Task data:
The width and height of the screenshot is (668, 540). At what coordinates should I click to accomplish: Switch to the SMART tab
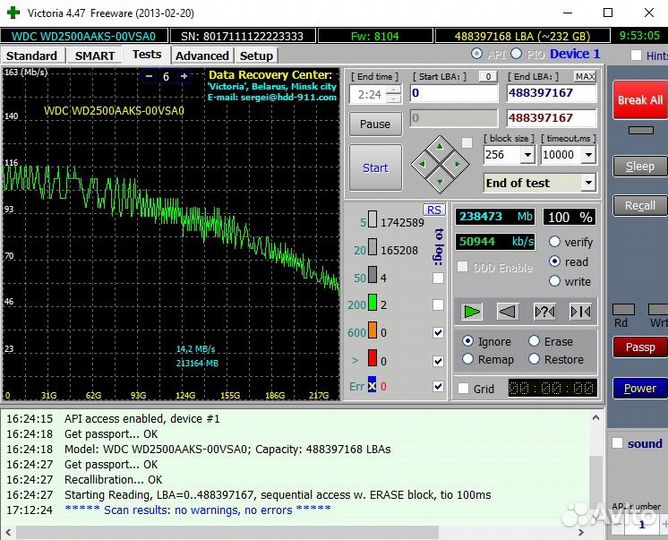(x=95, y=56)
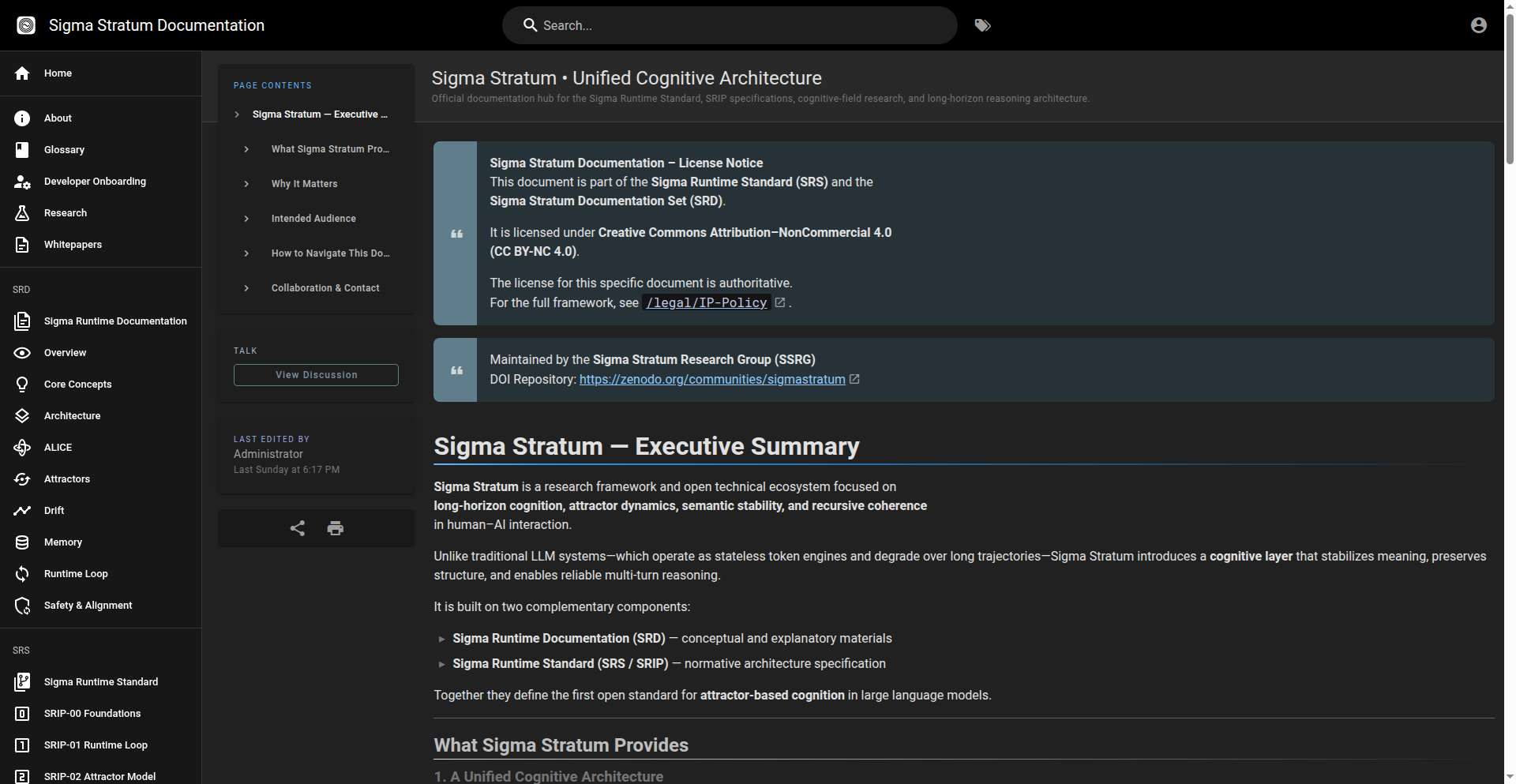Click the share icon below the contents panel
Viewport: 1516px width, 784px height.
pos(297,528)
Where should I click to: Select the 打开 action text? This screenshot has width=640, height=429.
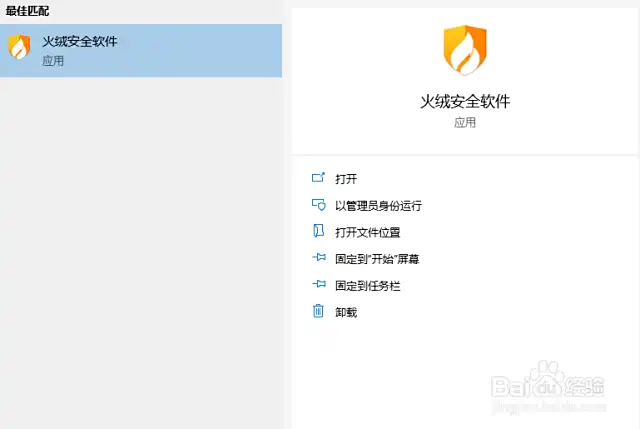point(346,179)
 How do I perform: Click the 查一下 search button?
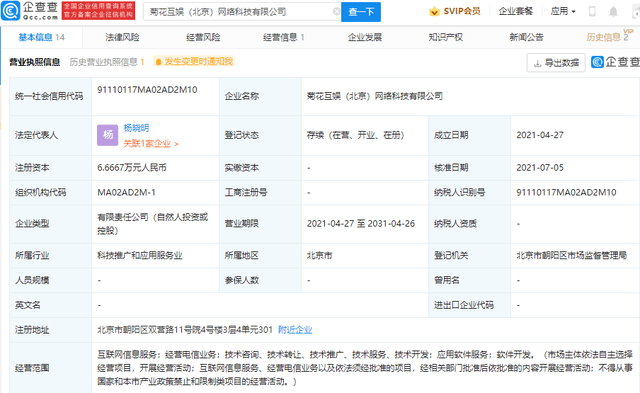361,12
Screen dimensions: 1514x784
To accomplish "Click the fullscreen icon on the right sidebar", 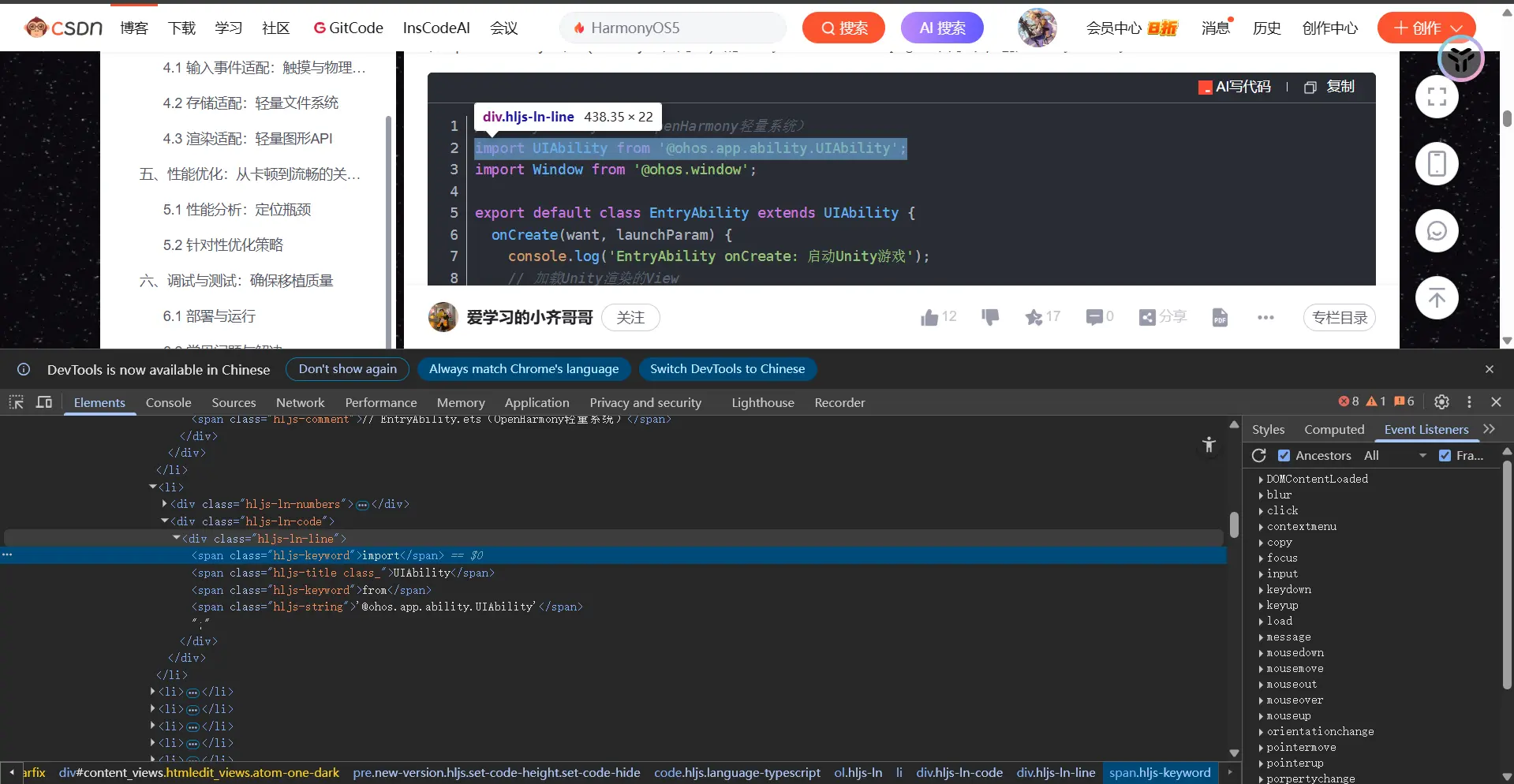I will pos(1437,97).
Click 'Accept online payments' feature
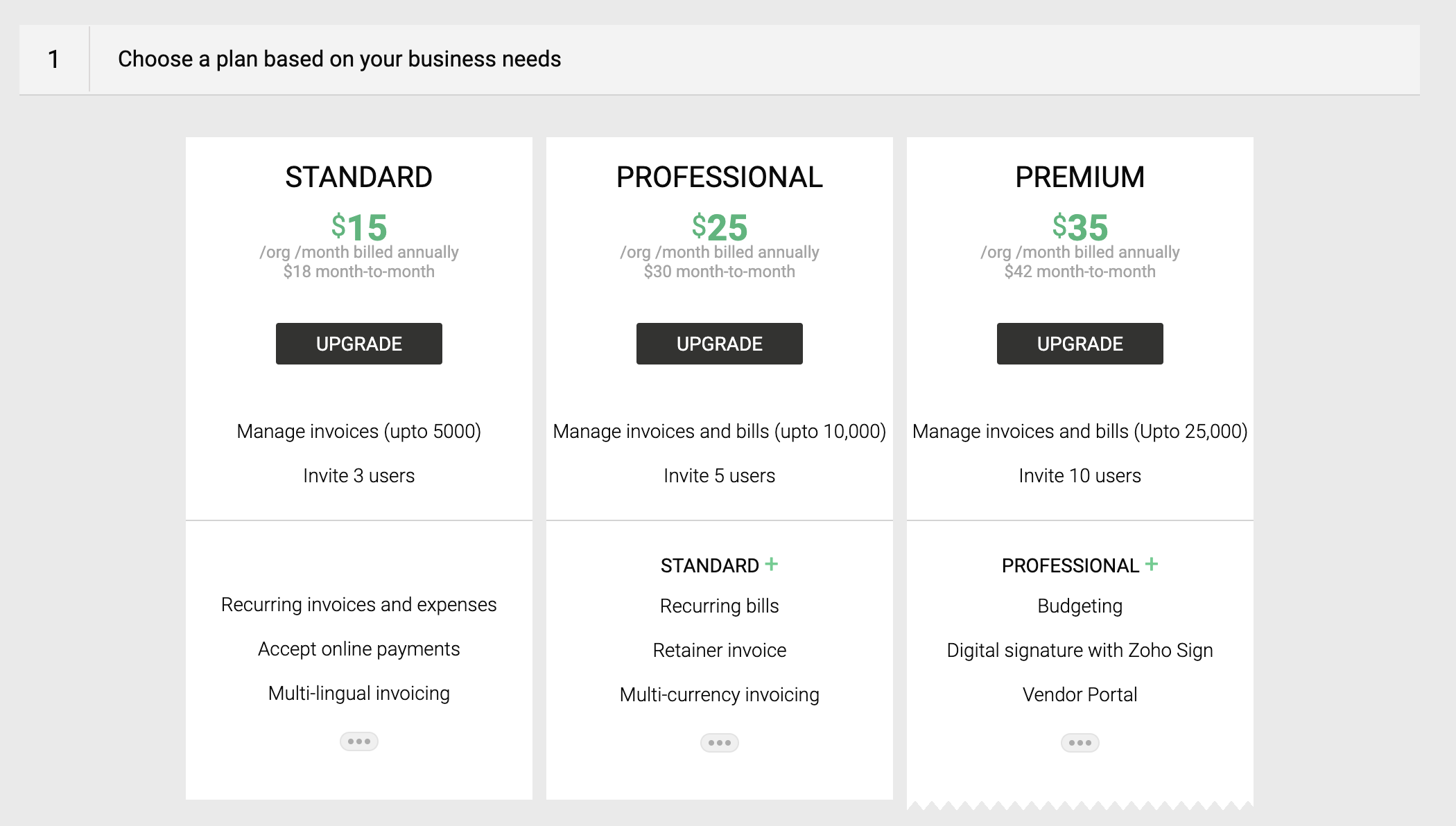 [358, 649]
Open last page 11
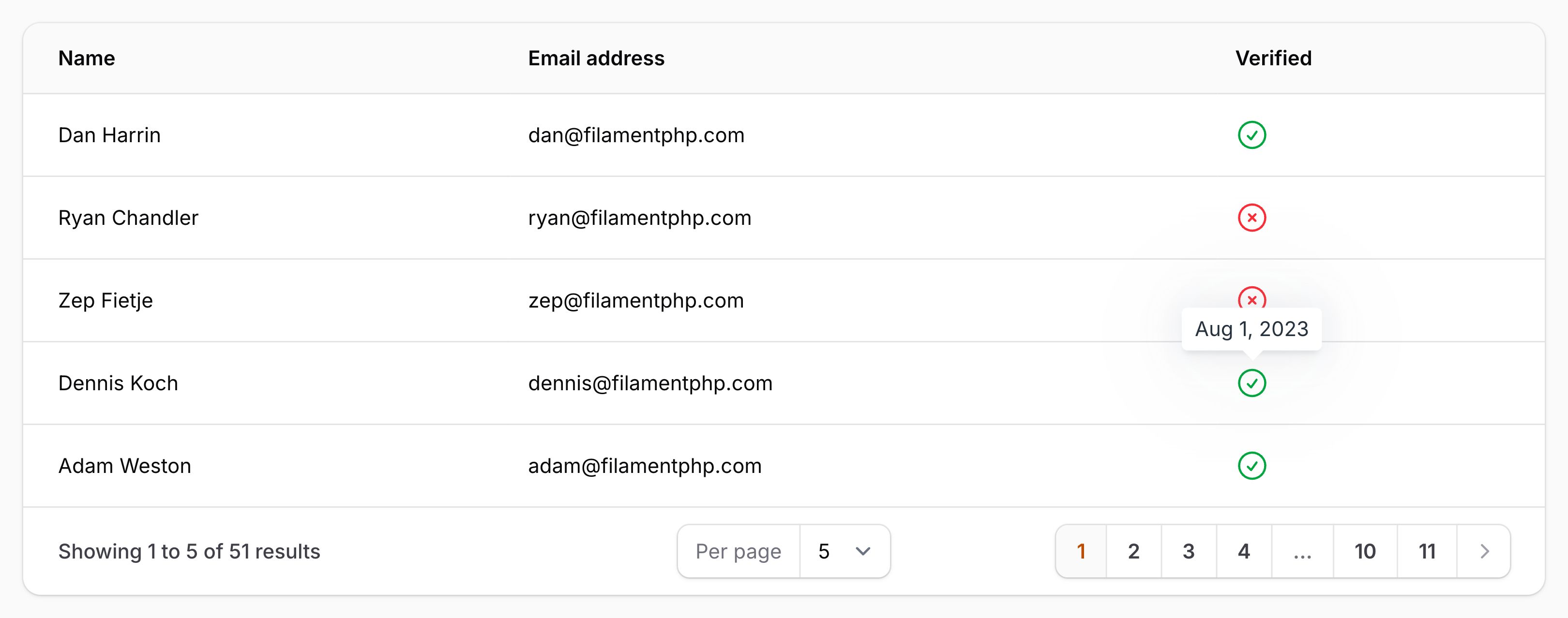 click(1427, 551)
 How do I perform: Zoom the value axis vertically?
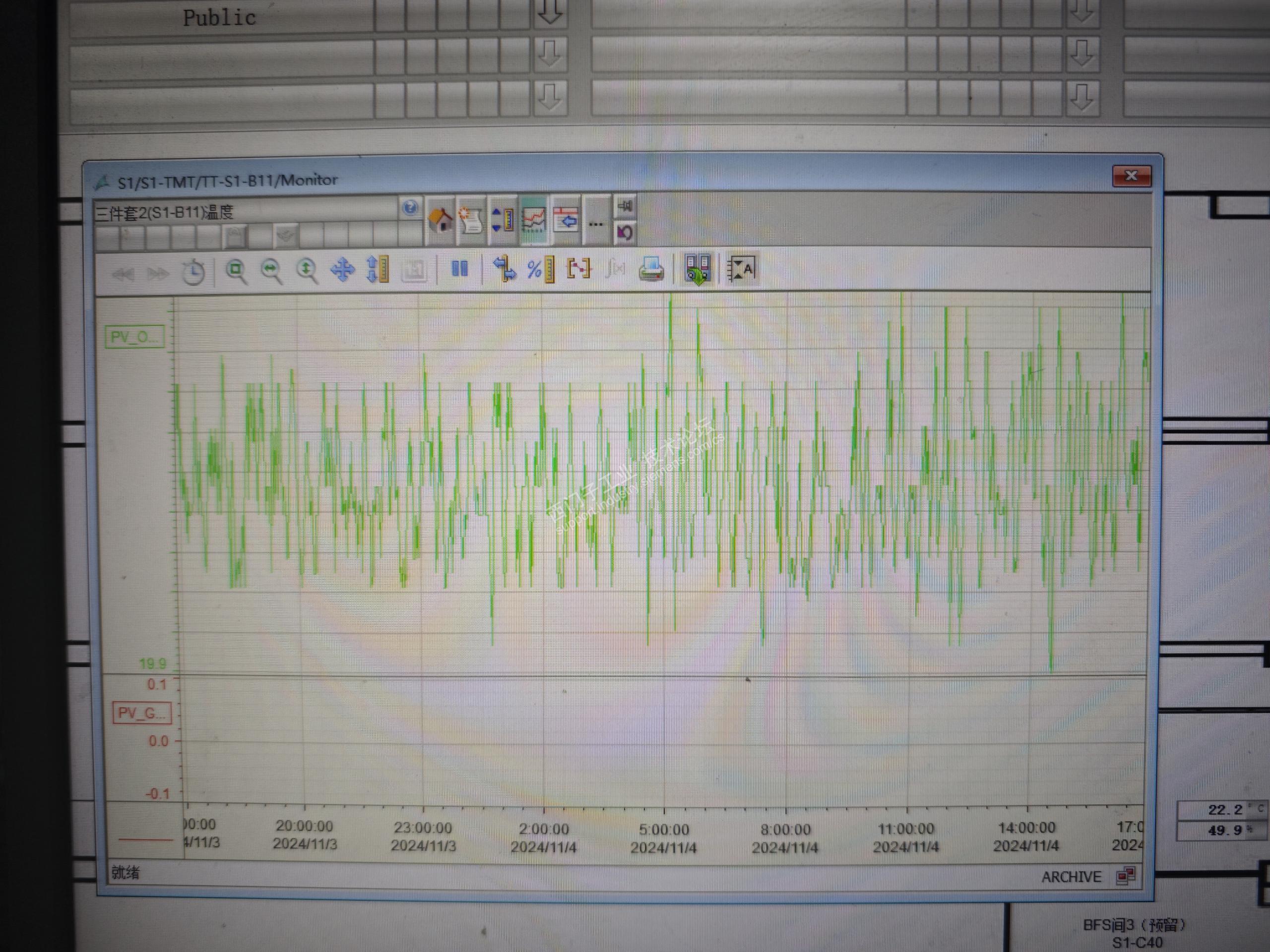pyautogui.click(x=307, y=270)
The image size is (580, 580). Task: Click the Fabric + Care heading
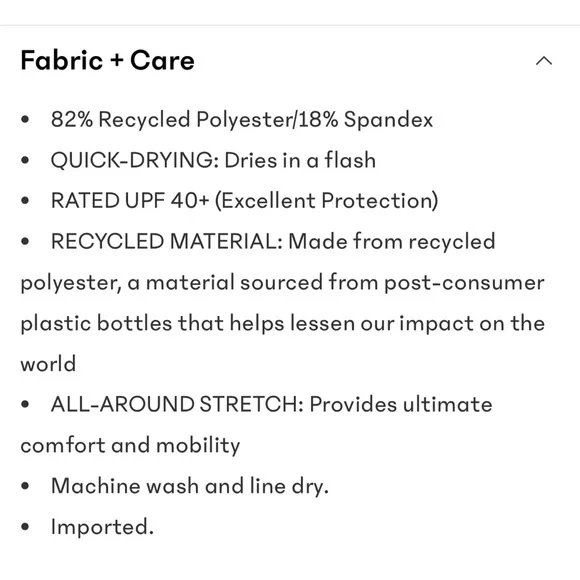[107, 60]
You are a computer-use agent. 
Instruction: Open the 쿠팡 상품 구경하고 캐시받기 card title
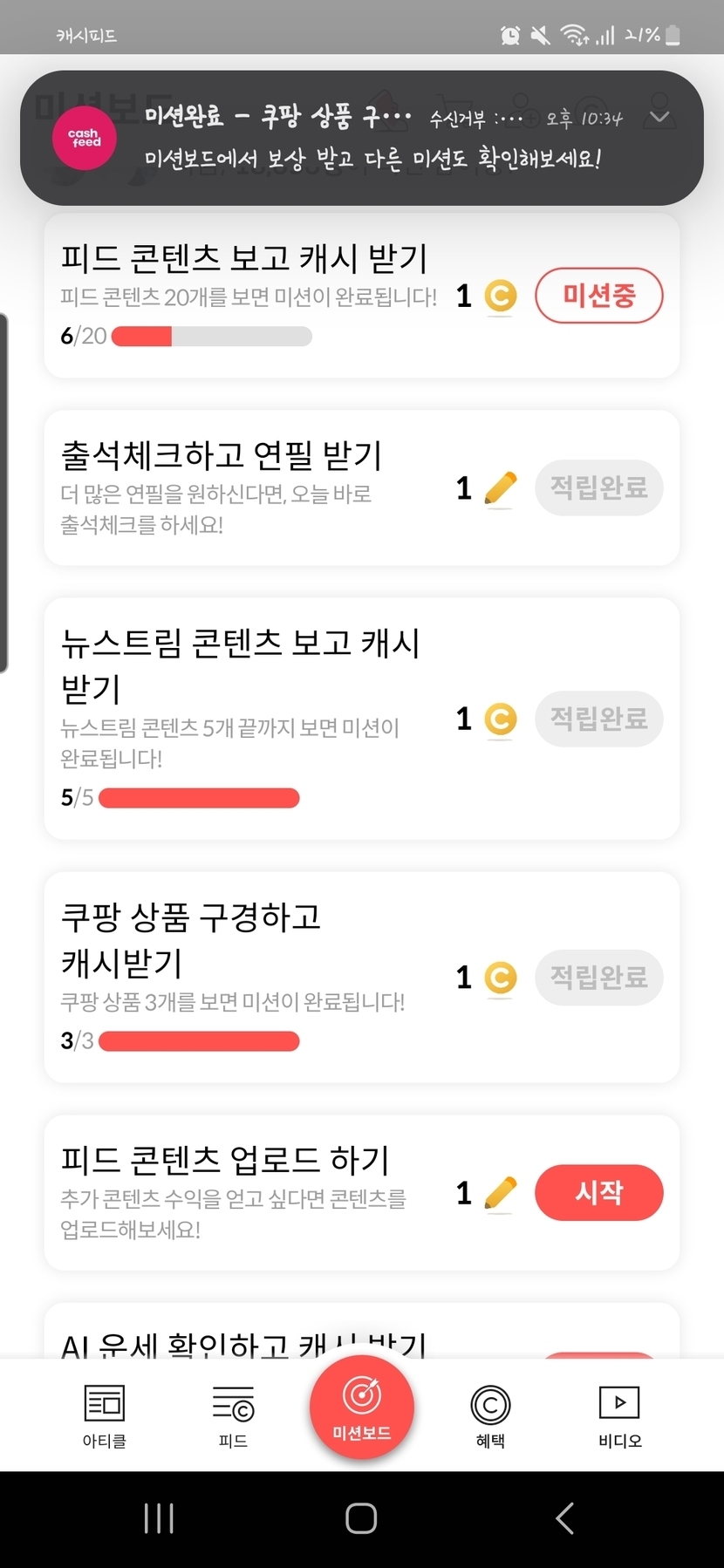pos(191,939)
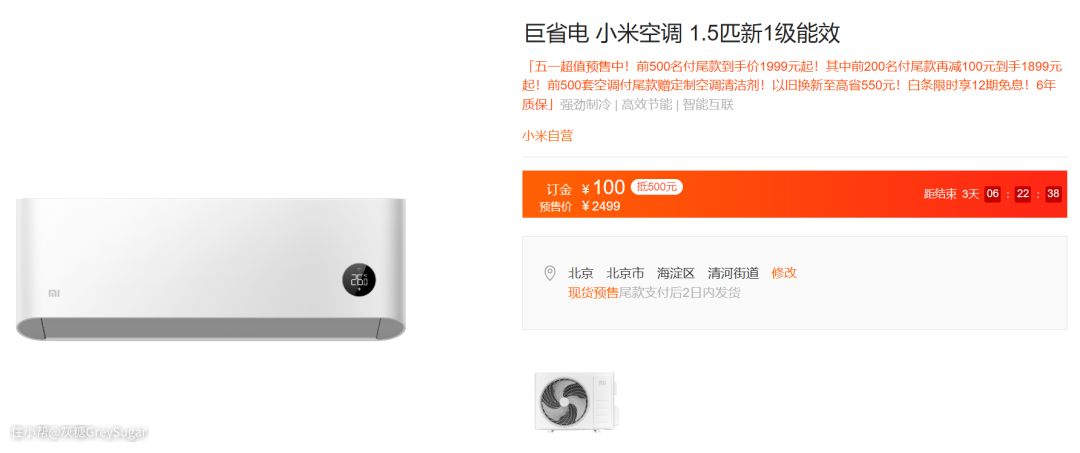
Task: Click the round temperature display on air conditioner
Action: click(359, 280)
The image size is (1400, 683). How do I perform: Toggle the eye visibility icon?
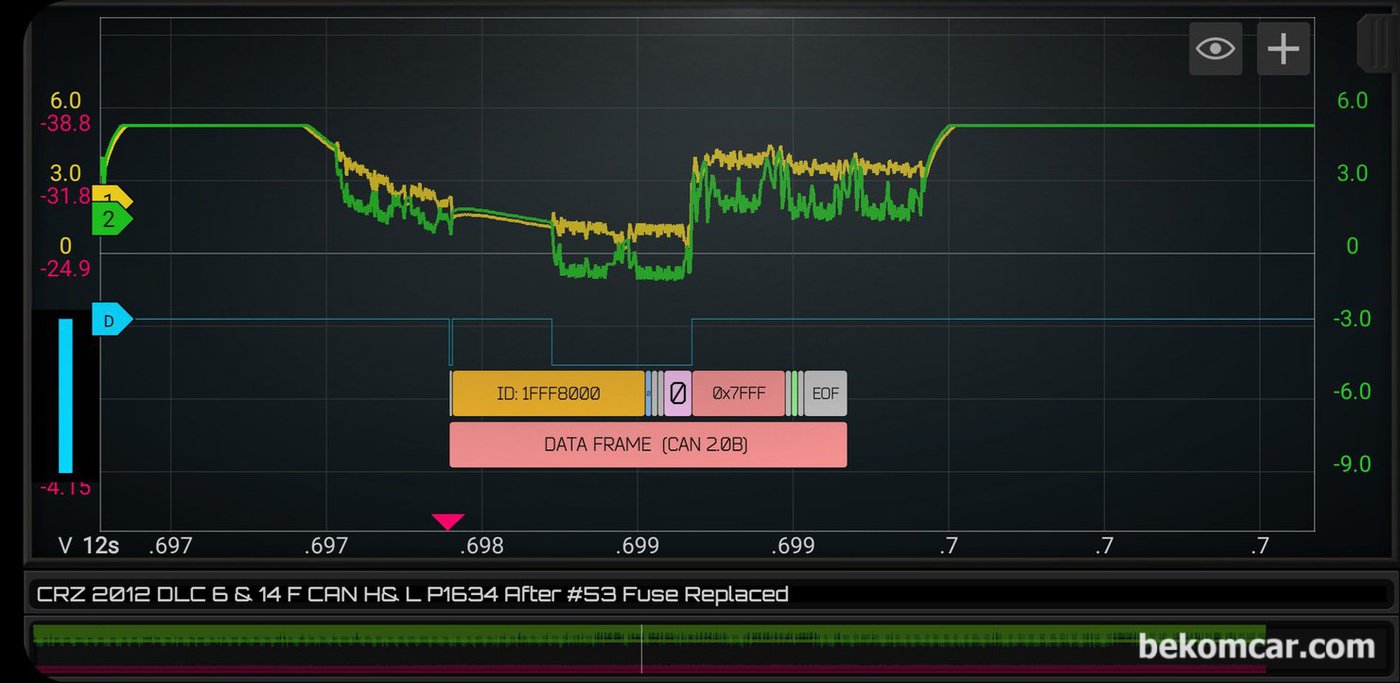coord(1215,49)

Set task: Revise the entries from the line with "Click 'Accept online payments' feature" to the line with "Action: click(359, 280)" by replacing "heading" with "section header" and changing nothing else. Leave the pictures out of the result.

Finished task:
Click 'Accept online payments' feature
 [358, 649]
Open last page 11
 click(1427, 551)
 How do I perform: Zoom the value axis vertically?
pyautogui.click(x=307, y=270)
The image size is (580, 580). Task: Click the Fabric + Care section header
[107, 60]
You are a computer-use agent. 
Instruction: Open the 쿠팡 상품 구경하고 캐시받기 card title
pos(191,939)
Task: Click the round temperature display on air conditioner
Action: click(359, 280)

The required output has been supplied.